Dr Vukosi Marivate, an associate professor in the University of Pretoria’s Department of Computer Science and the Absa Chair of Data Science in the Faculty of Engineering, Built Environment and Information Technology, is a recipient of the Google AI Research Scholar Award for 2022.

This award supports early-career researchers who are pursuing cutting-edge research in fields relevant to Google. This includes machine learning and data mining, and machine translation, among other computer science-related fields. It will provide financial support to the investigation of Dr Marivate’s research team into consolidating learnings of language models and language tools for South African languages and beyond.

According to Dr Marivate, recent advances in natural language processing (NLP) have only benefitted well-represented languages, negating research into lesser-known global languages. This is, in part, due to the availability of curated data and research resources, as well as NLP algorithms that can exploit this abundance of data. Languages with fewer resources have the double challenge of small amounts of data and algorithms that do not cater for this paucity of data.

“Over the last few years, there has been an increase in grassroots organisations involved in NLP in the Global South. They have brought with them renewed energy and a focus on low-resource languages,” says Dr Marivate. “We propose consolidating our work at UP, which has focused on creating NLP resources and new tools for South African languages. Our focus is on exploring approaches for efficient and effective language models and tools for South African languages.”

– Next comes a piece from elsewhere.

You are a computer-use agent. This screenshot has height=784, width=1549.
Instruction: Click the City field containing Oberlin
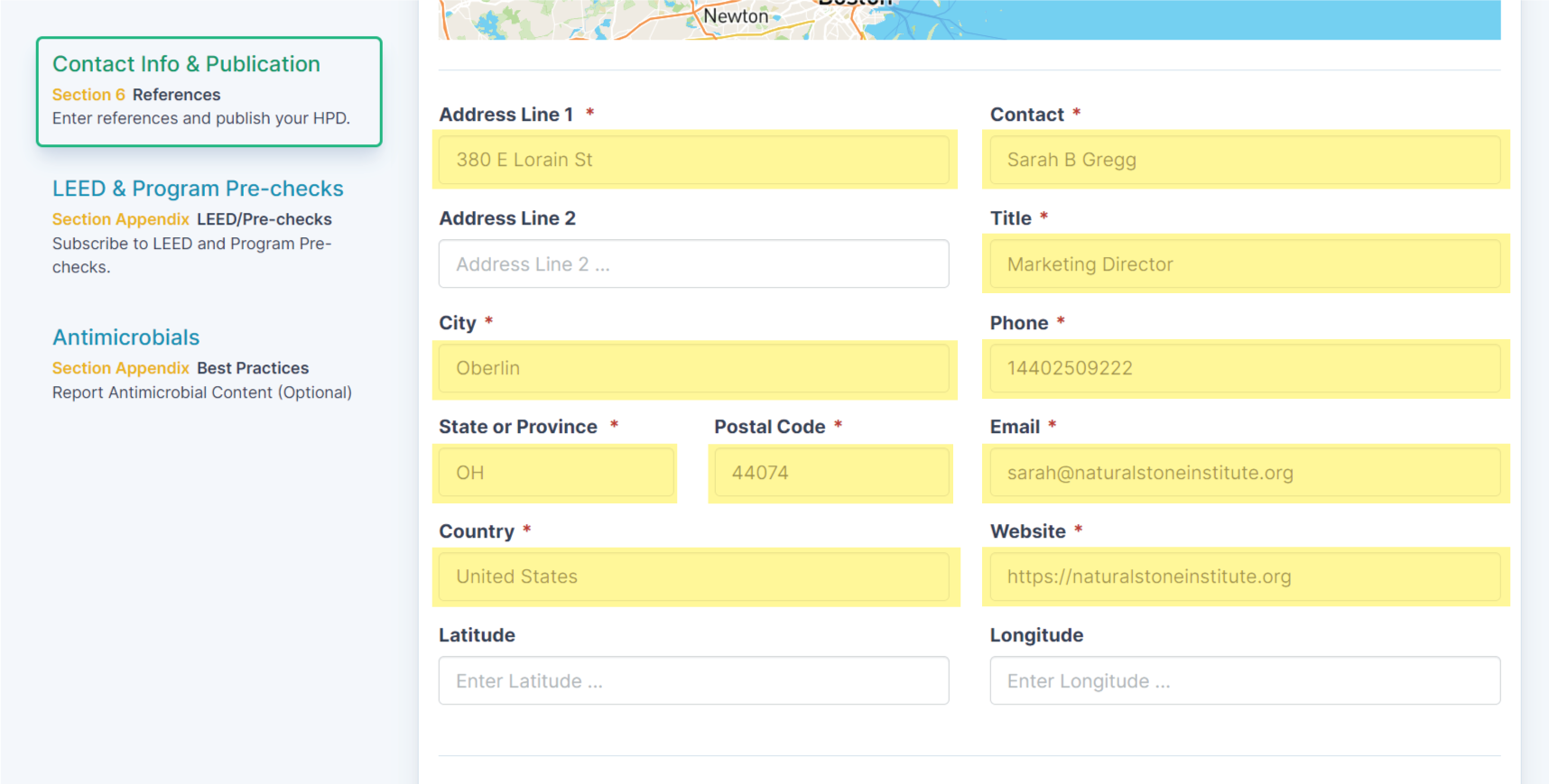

Questions that Dr Marivate aims to address include the following:

  • How do we reduce the impact of data paucity for African NLP tasks?
  • How do we use the similarities within languages to improve models for languages such as Sesotho and siSwati, which have very few resources?
  • What are the main lessons to document for other researchers with similar challenges?

In his research team’s prior work in this area over the last five years, they have investigated ways to improve the tools and resources available for resource-poor languages. “Given our location, we focused on South African languages as a base for our research. We have investigated augmentation methodologies for short text, developing word embeddings to assist with augmentation methods for low-resource languages, and curated new word nets for South African languages and cross-lingual models,” he says.

The research has the following goals:

  • Consolidate our learning on low-resource NLP in South African languages
  • Engage with linguists to audit the models from a linguistic perspective
  • Release new or updated models and data sets
  • Release documentation on processes followed and documentation

A challenge that is faced by researchers in African languages is having a full end-to-end guide on how to look at an NLP task, curate the correct data, make a choice on the best models, and train and evaluate the models. “To this end, our work aims to document and create a reusable template for tackling low-resource language tasks through an African language lens.” Dr Marivate’s team will focus on nine South African languages and three NLP tasks (news and document classification, named entity recognition and translation).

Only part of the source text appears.